Le Moi, aliéné par structure mais faisant semblant de pouvoir péter plus haut que son cul, devient fort, hautain, fait semblant de pouvoir occuper la position de tyran – et cela va du leader politique ou religieux jusqu’au tyran domestique. Ce qui caractérise ce Moi chefaillon, c’est qu’il n’applique pas à lui-même ce qu’il exige d’autrui. À sa manière, avec plus ou moins de culture, voire d’éducation, le Moi des psys, des psychothérapeutes, des analystes – indépendamment de leur formation de psychologue, psychiatre, médecin ou autres – fait partie de cette catégorie de tyran. Freud avait déjà signalé cela quand il disait que les praticiens exigeaient une santé mentale de leurs patients qu’ils n’exigeaient pas d’eux-mêmes.
Comment contester le discours social qui parle de la psychanalyse comme d’une chapelle quand les groupements analytiques cachent les actes de leur membres – abus sexuel, abus de pouvoir, vente de titre au plus offrant en échange de pognon – sans broncher ? Il s’agit du Moi protégé par la populace moïque. Où est la psychanalyse dans tout ça ? Elle n’est pas là.
La recherche, en biologie, en physique ou en psychanalyse, exige bricolage, jusqu’à ce que la structure d’une technique se présente solide. Par exemple, je savais déjà comment examiner le diagnostic de psychose grâce à la technique de la certitude quand le docteur Lucille Mihoubi est venue proposer l’affinage qu’elle a nommé « diagnostic spécifique ». De telles avancées montrent la vitalité de la clinique et la théorisation de la navigation psychanalytique au sein du RPH – École de psychanalyse. De même en ce qui concerne la distinction entre la question qui est dite « au grand Autre barré » – et qui ouvre la voie à ce que l’être puisse devenir sujet – et celle qui s’adresse au Moi ; dans ce dernier cas, la question est posée sans intention de savoir, c’est ce que fait la majorité des humains à longueur de leur vie.
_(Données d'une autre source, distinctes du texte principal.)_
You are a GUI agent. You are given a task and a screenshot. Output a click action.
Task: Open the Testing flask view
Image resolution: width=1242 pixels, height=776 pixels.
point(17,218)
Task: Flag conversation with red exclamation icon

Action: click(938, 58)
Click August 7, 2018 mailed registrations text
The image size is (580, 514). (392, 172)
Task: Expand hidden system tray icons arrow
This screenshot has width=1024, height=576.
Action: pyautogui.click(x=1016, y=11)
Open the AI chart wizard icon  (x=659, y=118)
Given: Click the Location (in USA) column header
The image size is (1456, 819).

S’élever à la dignité de la psychanalyse n’est pas donné à tous. Combien d’enseignants et de jeunes diplômés se rendent compte du poids du mot « clinique », du mot « psychanalyse », du mot « désir » ?
Un Moi, biologiquement jeune, m’avait demandé de ne pas prendre en compte le mot qui sortait de sa bouche. En d’autres termes, il m’avait demandé de me faire sourd au désir de son être. Je lui avais obéi car le Moi, tel une météorite, ne se laisse pas approcher facilement.
Il faut obéir à ce Moi fort, jusqu’à ce qu’il cède, ou non, de sa hautaine hauteur, hauteur imaginaire.
S’élever à la dignité de la psychanalyse, c’est s’élever au rapport possible et quotidien avec l’Autre barré. Ce n’est pas donné à tout le monde. En fait, ce n’est donné à personne. C’est une construction quotidienne et à n’importe quel âge. Le con d’hier peut se révéler sujet demain. C’est ce que j’aime dans la navigation psychanalytique. Un Elcano, qui au départ fuyait la justice et ne valait pas un kopeck, est devenu un nom grâce à son œuvre : avoir mené son équipage à bon port. Primus circumdedisti mihi.